Single Fraction Radiotherapy as Postoperative Treatment (SF-PORT) for Resected, Stage I/II Merkel Cell Carcinoma

Abstract

In the absence of randomized prospective data, the role of postoperative radiotherapy (PORT) for localized Merkel cell carcinoma (MCC) is controversial with varying practice patterns. Although a majority of patients with resected stage I/II MCC without adverse features may be cured with surgery alone, those with adverse features including head and neck (HN) primary tumors have local recurrence rates of 20% or more without PORT (Takagishi et al. Adv Radiat Oncol, 2016). Extrapolating from our experience demonstrating high rates of local control with single fraction radiotherapy (SFRT) for metastatic MCC (Iyer et al. Cancer Med, 2015), we hypothesized that SFRT (8 Gy) may be effective as PORT to optimize local control for stage I/II MCC with adverse risk features (e.g., HN disease, immunosuppression, recurrent disease, non-oncologic resection, lymphovascular space invasion (LVSI)), especially in patients for whom a conventional RT course may not be feasible.A single-institution, retrospective review of patients with clinical or pathological stage I/II MCC receiving SFRT (8 Gy) as postoperative treatment (SF-PORT) was completed from a prospectively-enrolled database.Thirty patients (median age 78 years) were identified who received SFRT after wide local excision (n = 24; 80%), Mohs surgery (n = 1; 3%), shave or excisional biopsy only (n = 5; 17%) of the primary. Patients had pathological stage I (n = 15; 50%), clinical stage I (n = 10: 33%), pathological stage II (n = 3; 10%) or clinical stage II (n = 2; 7%) disease.
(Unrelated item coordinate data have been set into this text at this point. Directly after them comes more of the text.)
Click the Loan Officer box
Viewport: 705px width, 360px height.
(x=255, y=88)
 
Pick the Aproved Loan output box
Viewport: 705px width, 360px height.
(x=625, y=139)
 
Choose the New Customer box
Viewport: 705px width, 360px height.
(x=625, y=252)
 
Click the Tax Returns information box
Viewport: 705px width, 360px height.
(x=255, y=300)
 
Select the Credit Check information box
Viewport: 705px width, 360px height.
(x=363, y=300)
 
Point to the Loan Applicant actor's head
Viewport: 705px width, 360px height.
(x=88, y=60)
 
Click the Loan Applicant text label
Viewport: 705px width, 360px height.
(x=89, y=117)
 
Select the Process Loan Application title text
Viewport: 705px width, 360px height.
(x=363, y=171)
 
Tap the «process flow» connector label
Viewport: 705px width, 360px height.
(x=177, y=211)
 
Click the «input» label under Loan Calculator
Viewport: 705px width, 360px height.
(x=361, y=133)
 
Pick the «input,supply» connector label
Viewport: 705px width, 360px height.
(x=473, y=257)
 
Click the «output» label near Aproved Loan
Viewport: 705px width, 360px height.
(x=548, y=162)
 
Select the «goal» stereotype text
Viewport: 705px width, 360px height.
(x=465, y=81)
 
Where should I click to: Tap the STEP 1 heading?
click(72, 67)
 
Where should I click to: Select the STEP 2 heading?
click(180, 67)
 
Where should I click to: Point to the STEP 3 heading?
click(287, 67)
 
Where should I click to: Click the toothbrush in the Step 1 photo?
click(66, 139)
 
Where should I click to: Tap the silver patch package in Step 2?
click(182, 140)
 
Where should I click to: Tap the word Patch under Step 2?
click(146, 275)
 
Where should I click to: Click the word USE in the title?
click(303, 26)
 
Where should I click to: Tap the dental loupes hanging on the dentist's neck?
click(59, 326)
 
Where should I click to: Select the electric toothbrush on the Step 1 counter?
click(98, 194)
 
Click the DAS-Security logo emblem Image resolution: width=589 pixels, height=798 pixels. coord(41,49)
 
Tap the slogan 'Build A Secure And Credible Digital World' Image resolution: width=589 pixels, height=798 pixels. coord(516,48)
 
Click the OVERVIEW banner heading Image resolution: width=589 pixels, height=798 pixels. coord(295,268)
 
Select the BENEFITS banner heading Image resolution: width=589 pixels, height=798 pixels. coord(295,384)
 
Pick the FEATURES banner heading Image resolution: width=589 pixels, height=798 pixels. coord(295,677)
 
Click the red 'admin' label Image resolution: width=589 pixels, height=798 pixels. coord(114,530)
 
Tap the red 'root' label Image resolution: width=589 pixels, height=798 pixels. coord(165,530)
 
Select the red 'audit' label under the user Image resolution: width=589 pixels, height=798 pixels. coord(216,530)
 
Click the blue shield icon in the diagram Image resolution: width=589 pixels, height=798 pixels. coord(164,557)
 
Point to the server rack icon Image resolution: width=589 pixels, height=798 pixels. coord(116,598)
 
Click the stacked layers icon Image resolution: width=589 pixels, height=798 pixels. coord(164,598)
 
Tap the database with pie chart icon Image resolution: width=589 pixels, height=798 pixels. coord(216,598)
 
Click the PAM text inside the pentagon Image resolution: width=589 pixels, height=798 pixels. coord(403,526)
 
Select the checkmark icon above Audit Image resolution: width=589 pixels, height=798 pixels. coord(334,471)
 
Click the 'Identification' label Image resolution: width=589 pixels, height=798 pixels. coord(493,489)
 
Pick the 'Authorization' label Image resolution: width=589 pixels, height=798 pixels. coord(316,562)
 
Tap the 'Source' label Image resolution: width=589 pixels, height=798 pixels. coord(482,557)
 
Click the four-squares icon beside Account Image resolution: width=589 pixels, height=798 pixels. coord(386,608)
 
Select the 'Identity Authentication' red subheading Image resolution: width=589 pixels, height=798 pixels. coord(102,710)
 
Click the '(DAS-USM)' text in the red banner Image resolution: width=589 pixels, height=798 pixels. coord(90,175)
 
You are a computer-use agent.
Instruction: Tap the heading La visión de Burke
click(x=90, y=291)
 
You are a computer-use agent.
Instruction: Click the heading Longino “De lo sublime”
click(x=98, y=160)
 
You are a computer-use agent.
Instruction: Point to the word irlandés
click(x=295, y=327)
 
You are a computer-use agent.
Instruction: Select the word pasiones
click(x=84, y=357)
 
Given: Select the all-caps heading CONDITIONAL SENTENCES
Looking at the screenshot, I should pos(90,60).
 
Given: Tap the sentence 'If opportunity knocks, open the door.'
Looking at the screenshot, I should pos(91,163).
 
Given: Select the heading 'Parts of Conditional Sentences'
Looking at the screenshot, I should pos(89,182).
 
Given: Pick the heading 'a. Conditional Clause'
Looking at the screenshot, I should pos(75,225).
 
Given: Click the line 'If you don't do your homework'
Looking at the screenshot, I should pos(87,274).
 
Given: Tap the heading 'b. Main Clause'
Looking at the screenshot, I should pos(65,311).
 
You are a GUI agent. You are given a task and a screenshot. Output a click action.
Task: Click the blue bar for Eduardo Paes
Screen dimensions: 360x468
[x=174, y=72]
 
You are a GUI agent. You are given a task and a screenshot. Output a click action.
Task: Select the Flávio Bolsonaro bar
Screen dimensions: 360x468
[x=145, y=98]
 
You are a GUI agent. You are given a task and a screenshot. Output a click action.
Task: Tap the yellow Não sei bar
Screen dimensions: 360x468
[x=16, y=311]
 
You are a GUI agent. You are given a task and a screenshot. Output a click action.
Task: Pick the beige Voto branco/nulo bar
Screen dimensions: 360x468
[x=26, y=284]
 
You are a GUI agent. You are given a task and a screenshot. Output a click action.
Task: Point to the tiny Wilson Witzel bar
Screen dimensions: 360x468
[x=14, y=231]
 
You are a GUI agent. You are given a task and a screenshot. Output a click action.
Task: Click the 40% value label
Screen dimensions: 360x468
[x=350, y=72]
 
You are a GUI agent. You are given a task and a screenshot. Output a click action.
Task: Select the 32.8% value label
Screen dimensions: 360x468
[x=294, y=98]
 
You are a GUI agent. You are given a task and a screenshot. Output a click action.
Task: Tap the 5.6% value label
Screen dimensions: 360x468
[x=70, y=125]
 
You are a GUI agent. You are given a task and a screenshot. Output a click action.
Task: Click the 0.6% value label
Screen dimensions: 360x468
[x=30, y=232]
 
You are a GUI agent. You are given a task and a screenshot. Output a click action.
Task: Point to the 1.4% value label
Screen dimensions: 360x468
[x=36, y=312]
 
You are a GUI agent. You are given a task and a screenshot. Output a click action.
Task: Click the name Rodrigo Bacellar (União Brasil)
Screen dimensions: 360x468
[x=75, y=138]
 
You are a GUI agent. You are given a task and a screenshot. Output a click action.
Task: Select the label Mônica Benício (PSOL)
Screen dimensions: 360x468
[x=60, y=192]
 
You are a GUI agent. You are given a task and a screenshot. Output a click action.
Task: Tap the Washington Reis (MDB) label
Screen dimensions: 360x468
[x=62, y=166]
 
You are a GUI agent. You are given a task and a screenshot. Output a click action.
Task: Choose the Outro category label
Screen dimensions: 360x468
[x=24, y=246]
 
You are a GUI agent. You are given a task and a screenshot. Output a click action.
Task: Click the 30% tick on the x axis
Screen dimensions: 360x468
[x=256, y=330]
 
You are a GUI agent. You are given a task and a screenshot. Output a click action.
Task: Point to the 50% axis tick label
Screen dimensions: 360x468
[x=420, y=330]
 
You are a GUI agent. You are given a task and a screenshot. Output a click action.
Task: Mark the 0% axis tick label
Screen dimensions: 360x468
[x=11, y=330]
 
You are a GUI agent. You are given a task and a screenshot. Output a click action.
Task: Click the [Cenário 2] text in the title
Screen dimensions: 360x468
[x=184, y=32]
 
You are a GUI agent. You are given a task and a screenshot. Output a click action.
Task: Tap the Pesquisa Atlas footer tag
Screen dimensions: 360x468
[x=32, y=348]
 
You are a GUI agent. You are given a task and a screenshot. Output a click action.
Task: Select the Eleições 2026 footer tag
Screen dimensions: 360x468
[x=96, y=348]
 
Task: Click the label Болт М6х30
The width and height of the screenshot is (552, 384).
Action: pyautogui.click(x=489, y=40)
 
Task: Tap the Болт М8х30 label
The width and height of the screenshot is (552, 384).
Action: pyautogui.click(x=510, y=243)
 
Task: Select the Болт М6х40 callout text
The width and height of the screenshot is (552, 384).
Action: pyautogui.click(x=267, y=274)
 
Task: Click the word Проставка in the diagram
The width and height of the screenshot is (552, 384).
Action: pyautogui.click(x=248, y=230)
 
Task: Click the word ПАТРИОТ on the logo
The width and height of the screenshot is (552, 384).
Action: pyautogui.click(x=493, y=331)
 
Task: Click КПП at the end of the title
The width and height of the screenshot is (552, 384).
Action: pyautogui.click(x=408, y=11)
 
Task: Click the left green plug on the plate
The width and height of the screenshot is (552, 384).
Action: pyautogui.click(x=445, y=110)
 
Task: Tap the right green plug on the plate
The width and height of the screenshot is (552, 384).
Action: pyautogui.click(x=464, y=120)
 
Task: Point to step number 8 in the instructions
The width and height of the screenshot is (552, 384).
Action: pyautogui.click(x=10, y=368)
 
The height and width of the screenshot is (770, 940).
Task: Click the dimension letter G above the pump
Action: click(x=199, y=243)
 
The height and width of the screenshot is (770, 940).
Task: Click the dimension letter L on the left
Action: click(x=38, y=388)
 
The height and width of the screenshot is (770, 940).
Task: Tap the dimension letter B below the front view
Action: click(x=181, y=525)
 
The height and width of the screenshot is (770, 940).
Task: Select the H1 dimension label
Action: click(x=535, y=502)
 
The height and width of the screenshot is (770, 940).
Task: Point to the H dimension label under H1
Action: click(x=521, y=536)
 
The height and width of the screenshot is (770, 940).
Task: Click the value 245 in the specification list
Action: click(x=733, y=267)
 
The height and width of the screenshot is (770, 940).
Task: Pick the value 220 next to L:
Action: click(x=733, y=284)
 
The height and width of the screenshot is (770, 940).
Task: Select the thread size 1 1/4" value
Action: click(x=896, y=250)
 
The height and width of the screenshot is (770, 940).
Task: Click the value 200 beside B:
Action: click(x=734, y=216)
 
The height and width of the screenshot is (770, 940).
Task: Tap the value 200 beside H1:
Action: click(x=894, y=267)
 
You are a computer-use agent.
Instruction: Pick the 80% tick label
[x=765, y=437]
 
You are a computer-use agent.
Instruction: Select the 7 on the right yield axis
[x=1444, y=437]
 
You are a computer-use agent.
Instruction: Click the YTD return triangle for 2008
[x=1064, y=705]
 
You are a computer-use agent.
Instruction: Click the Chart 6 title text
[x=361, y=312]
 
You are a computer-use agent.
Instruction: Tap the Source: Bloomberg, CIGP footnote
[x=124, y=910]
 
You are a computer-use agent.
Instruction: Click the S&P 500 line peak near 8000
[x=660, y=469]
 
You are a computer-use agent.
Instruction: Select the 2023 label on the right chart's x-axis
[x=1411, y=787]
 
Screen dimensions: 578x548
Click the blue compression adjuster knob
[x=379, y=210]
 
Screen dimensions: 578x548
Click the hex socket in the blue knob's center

All patients received SF-PORT (8 Gy) at a median of 43 days (range: 14-203) following resection or biopsy. Five patients (4 with HN disease) received SFRT to draining lymph nodes. The majority of patients had HN tumors (77%), LVSI was present in 23%,17% were immunosuppressed and 7% had locally recurrent disease (n = 2). At median follow-up of 11.3 months (range: 3-45.7), no local or in-field recurrences were observed. No local or distant recurrences, MCC specific deaths, or RT related toxicities grade > 1 (CTCAE v5.0) were observed. There were two out-of-field regional nodal recurrences in HN patients who did not receive elective nodal RT.Our early experience demonstrates a high rate of in-field local control in patients with stage I/II MCC with adverse features managed with SF-PORT. This approach warrants further study.